* _LATIHAN 1_:
Tuliskan ulang sebagai daftar bernomor baris-baris catatan di antara baris yang memuat "Given: Open the Agrément(s) section" dan baris yang memuat "Action: click(x=710, y=23)", termasuk kedua baris itu, tanpa baris kosong.

● ● ● ● ●

Menurutnya, perang dagang yang terjadi antara China dan Amerika, pemerintah harus melihat peluang terhadap produk yang dikenakan bea masuk oleh kedua belah pihak. Misal, jika bahan bakunya tidak terbuat dari stainless steel maka tidak berpengaruh terhadap Sultra. Tetapi jika terbuat dari stainless steel, maka pemerintah harus mulai mengambil langkah strategi salah satunya untuk melakukan ekspor ke negara lain yang tidak sedang perang dagang dengan Amerika.

“Kan bukan hanya China tujuan negara ekspor kita,” tambahnya.

Meskipun, perang dagang yang terjadi antara China dan Amerika belum berdampak, namun, pemerintah mesti tetap waspada, dimana untuk terus menggenjot supaya bisa menaikan ekspor. Olehnya itu, pemerintah harus lebih meningkatkan kualitas komoditi ekspor seperti kakao dan perikanan, karena sebenarnya banyak permintaan dari berbagai negara, hanya belum bisa memenuhi sesuai permintaan. Padahal banyak potensi yang bisa menambah ekspor yang belum dikelola secara maksimal.

“Bukan hanya mengelola di satu sektor seperti pertambangan, sebab di pasar sektor ini juga naik turun. Karena potensi di Sulawesi Tenggara itu banyak, kalau kita bisa mengelola sektor pangan, itu tidak akan berhenti. Selama masih ada orang di dunia itu akan jalan,” jelasnya.

Ia mengungkapkan, lebih baik mencari cara untuk bisa mendukung ekonomi Sultra agar bisa tumbuh. Minimal juga bisa memberikan supporting (dukungan) untuk memberikan tambahan devisa bagi negara. Sebab, ia menilai Sultra juga memiliki potensi besar yang bisa diharapkan dapat menopang pertumbuhan ekonomi nasional.

Sedangkan, anggota Komisi XI asal Sulawesi Tenggara (Sultra) Haerul Saleh mencoba optimis situasi pelemahan nilai tukar Rupiah terhadap Dolar Amerika akan membaik. Haerul tidak memungkiri bahwa berdasarkan rapat dengan BI kondisi neraca perdagangan Indonesia tidak dalam kondisi baik. Sebutnya, neraca perdagangan Indonesia tiga bulan berturut-turut terus mengalami defisit.

DPR RI asal Sulawesi Tenggara (Sultra) Haerul Saleh
Haerul Saleh

“Pemerintah dan Bank Indonesia masih optimis bahwa situasi ini hanya perlu penyesuaian. Potensi ke depan masih bisa membaik,” ujar politisi partai Gerindra.

● ● ● ● ●

* _LATIHAN 2_:
Jawab pertanyaan berikut berdasarkan teks tentang ekonomi Sultra.
(a) Komoditi ekspor apa saja yang disebut perlu ditingkatkan kualitasnya?
(b) Menurut Haerul Saleh, berapa bulan berturut-turut neraca perdagangan Indonesia mengalami defisit?
(c) Haerul Saleh adalah politisi dari partai apa?

* _CATATAN TERSEDIA_:
● ● ● ● ●

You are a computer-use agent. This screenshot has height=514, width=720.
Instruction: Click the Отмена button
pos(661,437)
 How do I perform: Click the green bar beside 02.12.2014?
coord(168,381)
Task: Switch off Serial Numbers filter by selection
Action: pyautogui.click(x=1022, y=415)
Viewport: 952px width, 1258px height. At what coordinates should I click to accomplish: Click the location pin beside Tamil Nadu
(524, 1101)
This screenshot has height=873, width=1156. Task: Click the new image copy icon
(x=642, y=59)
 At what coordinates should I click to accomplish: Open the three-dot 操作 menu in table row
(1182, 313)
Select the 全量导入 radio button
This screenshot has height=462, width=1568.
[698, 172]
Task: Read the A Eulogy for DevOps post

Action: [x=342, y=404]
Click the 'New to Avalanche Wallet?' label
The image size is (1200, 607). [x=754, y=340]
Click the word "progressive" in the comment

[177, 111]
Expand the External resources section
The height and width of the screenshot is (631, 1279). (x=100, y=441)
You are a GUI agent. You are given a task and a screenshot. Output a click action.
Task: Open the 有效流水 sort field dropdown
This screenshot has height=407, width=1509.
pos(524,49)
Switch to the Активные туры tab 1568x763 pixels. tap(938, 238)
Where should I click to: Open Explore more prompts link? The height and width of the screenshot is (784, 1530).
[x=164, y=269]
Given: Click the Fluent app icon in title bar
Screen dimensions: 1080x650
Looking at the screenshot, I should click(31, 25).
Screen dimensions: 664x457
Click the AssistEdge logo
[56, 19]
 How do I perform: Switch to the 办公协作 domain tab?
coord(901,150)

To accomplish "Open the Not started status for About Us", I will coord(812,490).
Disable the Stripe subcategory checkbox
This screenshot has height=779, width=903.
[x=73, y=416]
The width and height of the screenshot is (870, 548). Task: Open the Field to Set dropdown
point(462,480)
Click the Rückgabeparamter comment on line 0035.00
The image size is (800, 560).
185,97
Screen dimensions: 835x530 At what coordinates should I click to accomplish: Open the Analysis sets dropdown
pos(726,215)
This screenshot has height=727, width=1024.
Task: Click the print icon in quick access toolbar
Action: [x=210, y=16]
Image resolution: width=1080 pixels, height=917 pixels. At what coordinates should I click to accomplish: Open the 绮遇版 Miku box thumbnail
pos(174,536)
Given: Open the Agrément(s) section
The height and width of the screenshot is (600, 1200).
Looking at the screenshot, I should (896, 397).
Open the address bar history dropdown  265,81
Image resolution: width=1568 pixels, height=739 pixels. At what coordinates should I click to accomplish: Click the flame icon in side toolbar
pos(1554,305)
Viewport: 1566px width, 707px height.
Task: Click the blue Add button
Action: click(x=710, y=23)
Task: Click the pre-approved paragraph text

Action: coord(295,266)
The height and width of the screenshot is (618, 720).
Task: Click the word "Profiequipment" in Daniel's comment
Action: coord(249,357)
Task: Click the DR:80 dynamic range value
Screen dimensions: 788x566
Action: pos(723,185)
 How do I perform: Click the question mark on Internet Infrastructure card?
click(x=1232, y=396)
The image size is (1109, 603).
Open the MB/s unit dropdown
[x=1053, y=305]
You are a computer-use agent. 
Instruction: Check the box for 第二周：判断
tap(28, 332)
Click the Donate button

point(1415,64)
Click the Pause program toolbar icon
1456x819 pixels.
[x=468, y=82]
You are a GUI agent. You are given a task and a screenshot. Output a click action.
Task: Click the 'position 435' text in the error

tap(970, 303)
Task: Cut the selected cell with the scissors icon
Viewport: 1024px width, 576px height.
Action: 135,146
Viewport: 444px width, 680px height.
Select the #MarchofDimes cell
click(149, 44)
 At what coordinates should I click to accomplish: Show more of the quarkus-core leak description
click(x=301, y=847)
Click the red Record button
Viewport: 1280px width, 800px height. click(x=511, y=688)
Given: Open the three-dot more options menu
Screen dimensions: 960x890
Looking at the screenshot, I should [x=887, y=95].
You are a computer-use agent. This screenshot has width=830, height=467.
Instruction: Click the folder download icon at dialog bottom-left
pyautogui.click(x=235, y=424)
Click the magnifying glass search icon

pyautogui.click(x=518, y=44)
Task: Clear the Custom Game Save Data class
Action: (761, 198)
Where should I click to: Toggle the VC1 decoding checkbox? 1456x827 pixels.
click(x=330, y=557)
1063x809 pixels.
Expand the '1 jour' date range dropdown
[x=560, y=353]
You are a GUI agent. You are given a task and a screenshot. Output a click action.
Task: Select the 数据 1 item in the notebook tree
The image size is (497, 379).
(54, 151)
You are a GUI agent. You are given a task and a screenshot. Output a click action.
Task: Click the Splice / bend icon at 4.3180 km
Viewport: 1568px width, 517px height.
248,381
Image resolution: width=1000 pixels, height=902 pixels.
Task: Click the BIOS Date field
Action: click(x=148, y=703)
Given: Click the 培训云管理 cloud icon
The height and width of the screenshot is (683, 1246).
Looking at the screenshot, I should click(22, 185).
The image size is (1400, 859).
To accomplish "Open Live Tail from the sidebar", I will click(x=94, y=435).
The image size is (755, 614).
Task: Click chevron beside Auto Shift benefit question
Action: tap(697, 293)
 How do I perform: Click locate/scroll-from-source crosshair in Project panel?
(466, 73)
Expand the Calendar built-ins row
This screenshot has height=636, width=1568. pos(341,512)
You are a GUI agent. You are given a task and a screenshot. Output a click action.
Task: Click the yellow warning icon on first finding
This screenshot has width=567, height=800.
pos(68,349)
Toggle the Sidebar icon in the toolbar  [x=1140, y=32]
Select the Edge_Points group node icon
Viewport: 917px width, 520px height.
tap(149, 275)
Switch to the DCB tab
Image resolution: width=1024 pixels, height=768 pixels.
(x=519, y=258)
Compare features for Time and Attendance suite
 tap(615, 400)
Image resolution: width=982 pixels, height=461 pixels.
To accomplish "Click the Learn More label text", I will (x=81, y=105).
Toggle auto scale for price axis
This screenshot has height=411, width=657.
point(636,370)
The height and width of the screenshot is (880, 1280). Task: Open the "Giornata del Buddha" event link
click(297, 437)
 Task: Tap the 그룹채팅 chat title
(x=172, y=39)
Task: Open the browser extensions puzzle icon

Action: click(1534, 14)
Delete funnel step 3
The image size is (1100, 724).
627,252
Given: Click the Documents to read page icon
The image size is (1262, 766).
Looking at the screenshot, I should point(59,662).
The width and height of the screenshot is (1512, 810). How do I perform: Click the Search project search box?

● ● ● ● ●

* _JAWABAN LENGKAP 1_:
1. Given: Open the Agrément(s) section
2. The height and width of the screenshot is (600, 1200).
3. Looking at the screenshot, I should (896, 397).
4. Open the address bar history dropdown  265,81
5. Image resolution: width=1568 pixels, height=739 pixels. At what coordinates should I click to accomplish: Click the flame icon in side toolbar
6. pos(1554,305)
7. Viewport: 1566px width, 707px height.
8. Task: Click the blue Add button
9. Action: click(x=710, y=23)

* _JAWABAN LENGKAP 2_:
(a) Kakao dan perikanan.
(b) Tiga bulan berturut-turut.
(c) Partai Gerindra.